Mission Estate winemaker Paul Mooney (left) and Mission chief executive Peter Holley toast 50 years since the first 'bubbly' with their latest creation - and a special 1963 price deal. Photo/Paul Taylor.

To commemorate 50 years since the production of its first sparkling wine Mission Estate is set to turn the pricing clocks back.

It is a deal which winery staff believe will put as big a sparkle on the faces of the first 50 people to hit the online "buy" button on December 9 as there are sparkles in the bottles of their latest bubbly creation - Mission Fete .

When sales get under way at 9am that day the first 50 people to purchase a bottle of the hand-crafted Fete cuvee will get it for the equivalent price of the very first methode traditionelle effort, Fontanella, which went on sale in 1963.

The price was 21 shillings and sixpence back then - or $2.20 in today's money.

"I should imagine there will be a few people lining up for it," Mission winemaker Paul Mooney said.

As well as the price, the limiting of sales to one bottle each for the first 50 buyers will echo how Mission also marketed the very first Fontanella White and Fontanella Pink varieties when they were introduced as the country's first ever methode traditionelle.

As production had been limited and demand was high sales were pegged at just one bottle per buyer.

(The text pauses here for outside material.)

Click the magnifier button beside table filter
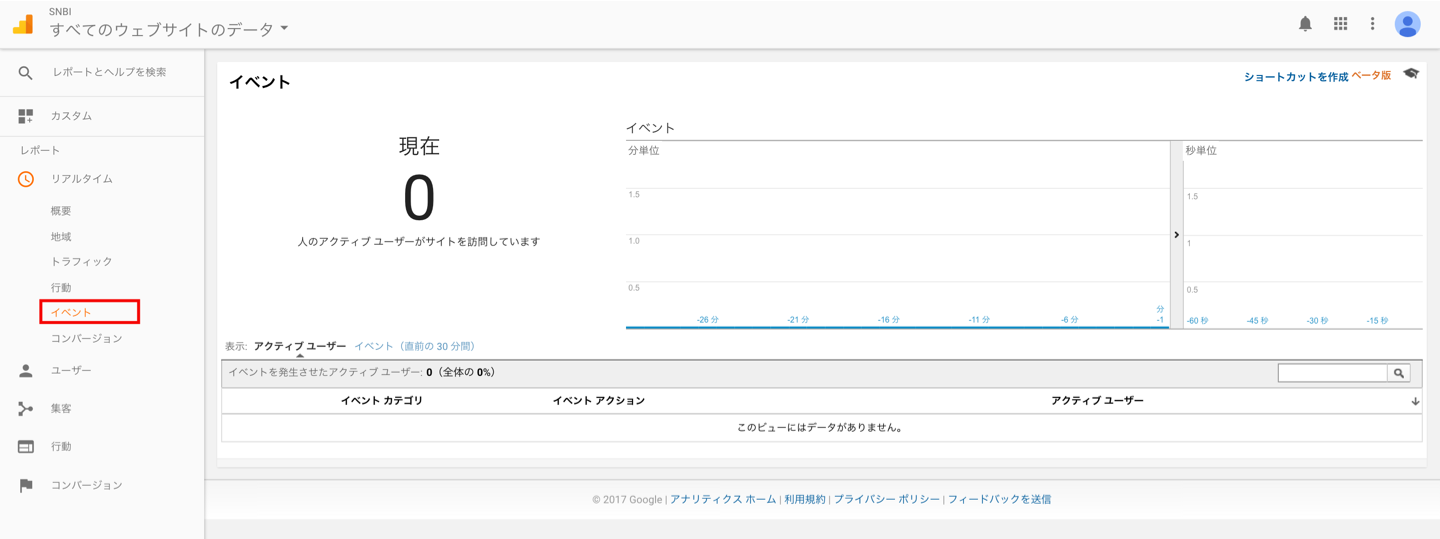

The Mission's winemaker back then, Brother John Cuttance, had spent a year in France and returned to the winery on a mission - to use the techniques he learned in the home of Champagne to make New Zealand's ground-breaking bubbly. It was named Fontanella (Italian for "Little Fountain") as the Mission's Rector, Father Kelly, had been to Rome and said it reminded him of the fountains he had seen there.

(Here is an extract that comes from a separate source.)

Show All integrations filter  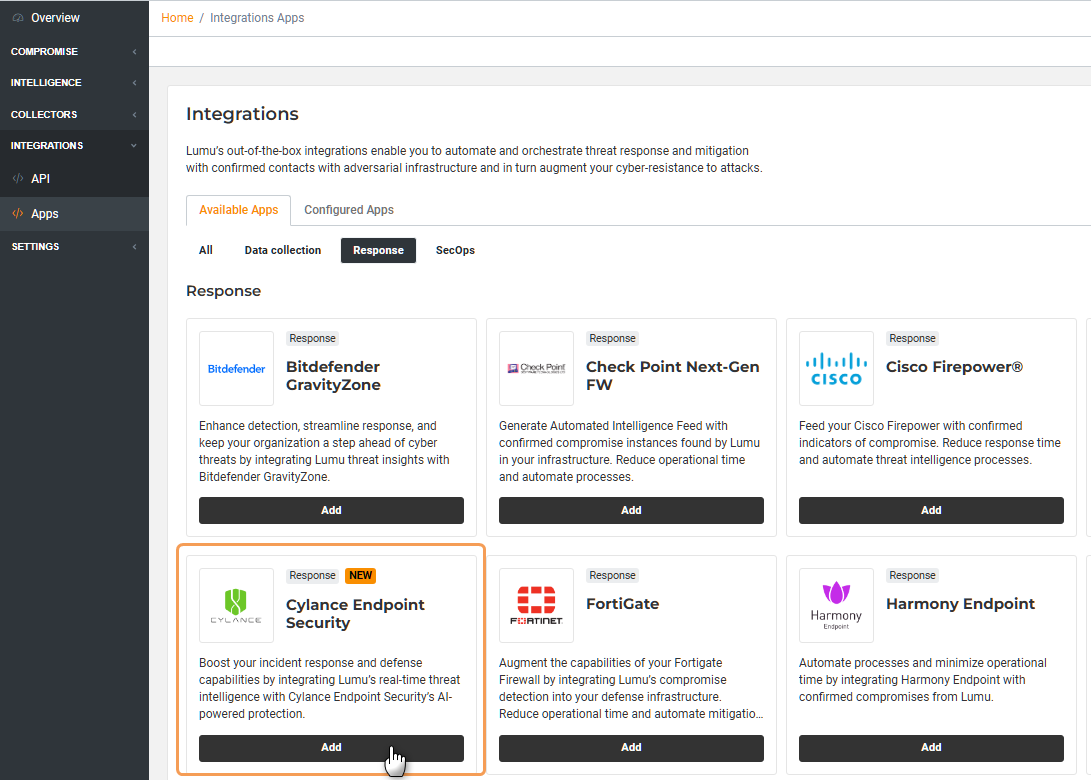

Mr Mooney said he pursued the same approach as Brother John, using mostly pinot gris which was unusual for methode in this country.

"It's a nod to our history since pinot gris was also used in Fontanella."

He said a sparkling point of difference in the production of Mission Fete was that the pinot gris fruit was hand-harvested.

It was then carefully pressed and part barrel fermented for a year, then blended and fermented for another month, then bottled.

The wine is called Fete, French for party, Mr Mooney said, adding that the current variety was in just its second year of production but would continue as demand was good.

After the $2.20 sales the price will return to around $20.